* Goal
Reproduce the listing below line for line, without changing anything.

* Records shown
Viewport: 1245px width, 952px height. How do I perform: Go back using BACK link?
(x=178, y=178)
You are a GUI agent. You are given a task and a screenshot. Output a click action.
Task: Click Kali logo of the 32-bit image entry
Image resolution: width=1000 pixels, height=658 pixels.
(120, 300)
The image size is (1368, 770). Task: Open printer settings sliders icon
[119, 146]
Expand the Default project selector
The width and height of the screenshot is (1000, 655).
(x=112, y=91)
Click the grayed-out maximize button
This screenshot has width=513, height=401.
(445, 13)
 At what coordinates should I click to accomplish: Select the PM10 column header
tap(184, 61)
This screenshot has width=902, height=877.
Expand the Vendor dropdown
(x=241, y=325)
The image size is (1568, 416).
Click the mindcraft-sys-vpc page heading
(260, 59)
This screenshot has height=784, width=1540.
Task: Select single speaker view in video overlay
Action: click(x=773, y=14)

* The solution
Viewport: 1245px width, 952px height. How do I perform: Go back using BACK link?
(x=178, y=178)
You are a GUI agent. You are given a task and a screenshot. Output a click action.
Task: Click Kali logo of the 32-bit image entry
Image resolution: width=1000 pixels, height=658 pixels.
(120, 300)
The image size is (1368, 770). Task: Open printer settings sliders icon
[119, 146]
Expand the Default project selector
The width and height of the screenshot is (1000, 655).
(x=112, y=91)
Click the grayed-out maximize button
This screenshot has width=513, height=401.
(445, 13)
 At what coordinates should I click to accomplish: Select the PM10 column header
tap(184, 61)
This screenshot has width=902, height=877.
Expand the Vendor dropdown
(x=241, y=325)
The image size is (1568, 416).
Click the mindcraft-sys-vpc page heading
(260, 59)
This screenshot has height=784, width=1540.
Task: Select single speaker view in video overlay
Action: click(x=773, y=14)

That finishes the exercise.